Academic journal article The Southern Literary Journal

Kate Chopin-Hauer: Or Can Metaphysics Be Feminized?

Academic journal article The Southern Literary Journal

Kate Chopin-Hauer: Or Can Metaphysics Be Feminized?

Article excerpt

Americans are suckers for anything purportedly French. This explains in part the enormous popularity of Kate Chopin's The Awakening, the closest thing to a French novel in the entire canon of American literature. There is, of course, no denying the French influence on the book, but the easy appeal of the French background has blinded critics to another important influence, that of German Idealistic philosophy. In particular, Kate Chopin's career began under the influence of Arthur Schopenhauer's Idealistic aesthetic of renunciation, and her greatest work, The Awakening, was inspired substantially by her artistic development beyond the narrow constraints of that Idealistic tradition. Lured by the attractions of the world as much as by the powers of art to transcend those attractions, Chopin became ambivalent about the aesthetic that first shaped her writing, and this ambivalence generated the creative tension that drives her novel. (1)

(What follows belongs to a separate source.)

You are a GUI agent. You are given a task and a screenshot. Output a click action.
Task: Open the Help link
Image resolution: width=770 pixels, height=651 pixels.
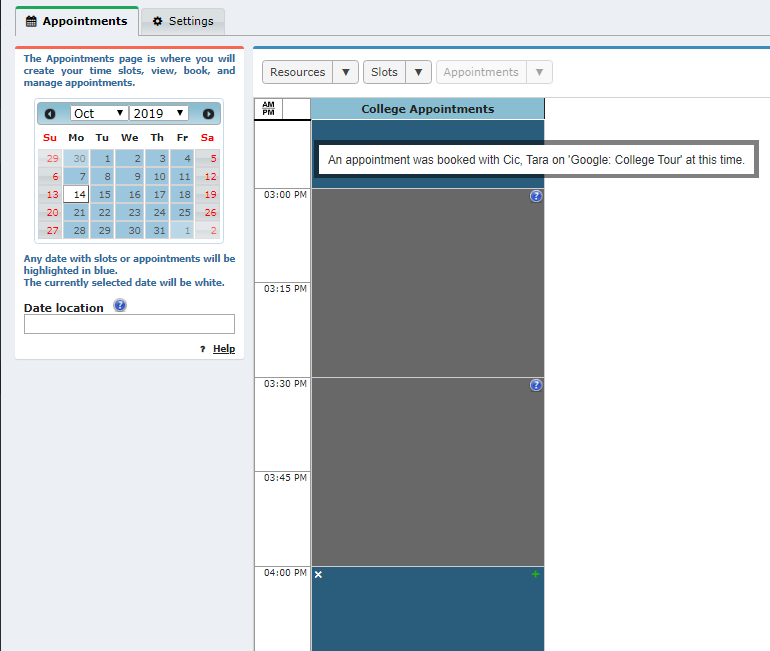(224, 349)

The history of Chopin's artistic development is not to be found in the Louisiana settings of her fiction but rather in the St. Louis world to which she had returned in 1884, suffering from grief over her husband's death and probably over the end of her love affair with a Louisiana neighbor, Albert Sampite. (2) Within a year of her return, however, she suffered the greatest loss of her life with the death of her mother, the woman who promised Kate a stable home after the disruptions of bankruptcy, dislocation, death, and longing in Louisiana. Chopin's newest grief was debilitating and required the solicitous care of her friend and long-time physician, the obstetrician who had delivered four of her six children, Dr. Frederick Kohlbenheyer.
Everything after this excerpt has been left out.